▶ TASK TO CARRY OUT
Please print, word for word, every line from the one that contains "Task: Expand the" through the last line of the records, and nothing else.

▶ SUPPLIED RECORDS
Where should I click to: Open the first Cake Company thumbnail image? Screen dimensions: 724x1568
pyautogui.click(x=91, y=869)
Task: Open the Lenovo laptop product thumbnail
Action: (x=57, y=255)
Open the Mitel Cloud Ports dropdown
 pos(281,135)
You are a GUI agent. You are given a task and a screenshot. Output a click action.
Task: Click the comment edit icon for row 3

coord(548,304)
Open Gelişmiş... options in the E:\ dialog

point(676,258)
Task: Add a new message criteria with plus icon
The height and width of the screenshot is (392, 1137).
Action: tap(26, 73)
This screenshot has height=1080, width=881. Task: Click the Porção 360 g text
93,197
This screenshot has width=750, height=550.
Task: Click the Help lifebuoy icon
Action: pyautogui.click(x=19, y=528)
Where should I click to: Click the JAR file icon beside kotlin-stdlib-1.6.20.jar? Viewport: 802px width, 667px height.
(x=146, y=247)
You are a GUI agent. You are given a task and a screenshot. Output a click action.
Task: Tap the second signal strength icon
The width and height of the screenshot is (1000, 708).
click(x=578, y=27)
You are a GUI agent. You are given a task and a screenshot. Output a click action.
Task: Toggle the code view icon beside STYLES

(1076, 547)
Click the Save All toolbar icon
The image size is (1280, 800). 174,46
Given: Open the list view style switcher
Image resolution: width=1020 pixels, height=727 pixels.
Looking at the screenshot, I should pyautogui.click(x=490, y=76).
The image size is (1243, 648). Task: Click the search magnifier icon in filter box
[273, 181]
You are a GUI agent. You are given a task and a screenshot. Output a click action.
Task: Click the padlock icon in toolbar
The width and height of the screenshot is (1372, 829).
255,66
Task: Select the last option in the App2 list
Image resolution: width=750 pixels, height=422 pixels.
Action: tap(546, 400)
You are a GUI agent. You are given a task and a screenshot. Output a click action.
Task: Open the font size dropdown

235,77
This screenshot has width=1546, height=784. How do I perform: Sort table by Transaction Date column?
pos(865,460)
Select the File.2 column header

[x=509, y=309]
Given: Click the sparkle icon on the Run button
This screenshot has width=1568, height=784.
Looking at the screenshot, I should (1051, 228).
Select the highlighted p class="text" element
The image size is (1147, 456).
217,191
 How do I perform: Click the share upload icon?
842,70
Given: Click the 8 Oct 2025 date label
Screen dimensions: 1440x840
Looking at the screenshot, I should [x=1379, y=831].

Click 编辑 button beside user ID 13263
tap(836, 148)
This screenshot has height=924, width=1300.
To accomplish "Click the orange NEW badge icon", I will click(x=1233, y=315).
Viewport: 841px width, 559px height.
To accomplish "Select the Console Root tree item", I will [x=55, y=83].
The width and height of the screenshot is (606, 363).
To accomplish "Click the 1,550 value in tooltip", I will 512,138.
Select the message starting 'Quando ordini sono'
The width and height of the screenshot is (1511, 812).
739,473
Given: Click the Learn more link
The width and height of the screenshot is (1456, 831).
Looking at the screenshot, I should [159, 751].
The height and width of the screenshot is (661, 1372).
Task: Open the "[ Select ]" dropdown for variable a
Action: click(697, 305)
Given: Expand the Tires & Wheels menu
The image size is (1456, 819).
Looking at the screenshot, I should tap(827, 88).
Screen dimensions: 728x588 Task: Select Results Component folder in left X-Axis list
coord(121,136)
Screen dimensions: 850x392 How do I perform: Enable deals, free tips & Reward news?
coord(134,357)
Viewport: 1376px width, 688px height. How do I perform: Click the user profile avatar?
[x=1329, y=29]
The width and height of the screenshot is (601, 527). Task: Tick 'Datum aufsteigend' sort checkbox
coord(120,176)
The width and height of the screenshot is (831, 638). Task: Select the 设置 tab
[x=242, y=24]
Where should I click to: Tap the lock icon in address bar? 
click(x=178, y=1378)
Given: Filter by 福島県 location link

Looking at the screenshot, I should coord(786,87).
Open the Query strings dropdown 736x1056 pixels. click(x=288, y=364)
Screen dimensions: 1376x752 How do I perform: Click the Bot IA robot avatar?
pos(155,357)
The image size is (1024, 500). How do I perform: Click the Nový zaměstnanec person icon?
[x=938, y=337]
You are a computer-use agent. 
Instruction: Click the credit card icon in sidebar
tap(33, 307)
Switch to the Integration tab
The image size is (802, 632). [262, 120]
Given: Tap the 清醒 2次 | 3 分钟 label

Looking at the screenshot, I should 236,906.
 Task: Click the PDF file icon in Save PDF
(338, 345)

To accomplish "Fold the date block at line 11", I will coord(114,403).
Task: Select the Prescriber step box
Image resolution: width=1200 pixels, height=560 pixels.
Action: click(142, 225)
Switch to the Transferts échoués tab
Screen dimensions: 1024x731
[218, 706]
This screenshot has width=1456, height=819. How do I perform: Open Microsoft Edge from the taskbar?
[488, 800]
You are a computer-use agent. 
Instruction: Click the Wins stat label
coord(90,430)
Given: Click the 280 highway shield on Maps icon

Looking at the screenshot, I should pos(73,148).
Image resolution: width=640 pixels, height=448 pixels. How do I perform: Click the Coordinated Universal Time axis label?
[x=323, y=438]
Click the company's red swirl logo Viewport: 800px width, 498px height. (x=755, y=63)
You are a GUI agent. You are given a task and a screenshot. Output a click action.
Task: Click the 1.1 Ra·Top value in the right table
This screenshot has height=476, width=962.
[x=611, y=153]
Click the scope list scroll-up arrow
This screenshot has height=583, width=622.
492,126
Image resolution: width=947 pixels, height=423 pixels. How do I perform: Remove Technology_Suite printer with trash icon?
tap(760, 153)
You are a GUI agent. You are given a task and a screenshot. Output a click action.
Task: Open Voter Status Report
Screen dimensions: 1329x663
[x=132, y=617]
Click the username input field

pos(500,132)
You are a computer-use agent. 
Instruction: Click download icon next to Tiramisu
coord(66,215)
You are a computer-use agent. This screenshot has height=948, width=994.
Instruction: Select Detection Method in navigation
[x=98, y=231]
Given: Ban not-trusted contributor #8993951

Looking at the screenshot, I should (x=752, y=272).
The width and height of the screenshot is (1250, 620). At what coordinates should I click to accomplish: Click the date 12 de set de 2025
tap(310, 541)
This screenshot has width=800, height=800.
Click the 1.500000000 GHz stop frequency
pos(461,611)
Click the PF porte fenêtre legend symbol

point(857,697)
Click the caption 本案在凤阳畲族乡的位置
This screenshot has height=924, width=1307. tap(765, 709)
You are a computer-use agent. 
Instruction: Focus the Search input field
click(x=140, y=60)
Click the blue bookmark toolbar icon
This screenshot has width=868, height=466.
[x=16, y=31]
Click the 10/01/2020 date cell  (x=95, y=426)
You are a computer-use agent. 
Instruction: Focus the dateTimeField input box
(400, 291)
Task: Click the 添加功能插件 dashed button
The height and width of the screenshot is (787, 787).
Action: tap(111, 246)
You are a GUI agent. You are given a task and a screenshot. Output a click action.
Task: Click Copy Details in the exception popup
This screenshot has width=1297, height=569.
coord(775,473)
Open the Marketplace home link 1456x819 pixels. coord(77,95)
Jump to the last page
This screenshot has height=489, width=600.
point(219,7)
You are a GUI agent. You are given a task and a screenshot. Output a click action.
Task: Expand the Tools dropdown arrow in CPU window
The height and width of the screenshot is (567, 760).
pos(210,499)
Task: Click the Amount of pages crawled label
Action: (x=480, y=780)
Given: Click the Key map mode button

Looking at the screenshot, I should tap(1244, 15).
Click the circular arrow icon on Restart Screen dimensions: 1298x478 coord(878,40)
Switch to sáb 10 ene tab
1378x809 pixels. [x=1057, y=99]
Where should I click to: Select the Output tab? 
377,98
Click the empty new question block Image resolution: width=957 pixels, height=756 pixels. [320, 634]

▶ RESULT OF THIS EXERCISE
Task: Expand the Tools dropdown arrow in CPU window
The height and width of the screenshot is (567, 760).
pos(210,499)
Task: Click the Amount of pages crawled label
Action: (x=480, y=780)
Given: Click the Key map mode button

Looking at the screenshot, I should tap(1244, 15).
Click the circular arrow icon on Restart Screen dimensions: 1298x478 coord(878,40)
Switch to sáb 10 ene tab
1378x809 pixels. [x=1057, y=99]
Where should I click to: Select the Output tab? 
377,98
Click the empty new question block Image resolution: width=957 pixels, height=756 pixels. [320, 634]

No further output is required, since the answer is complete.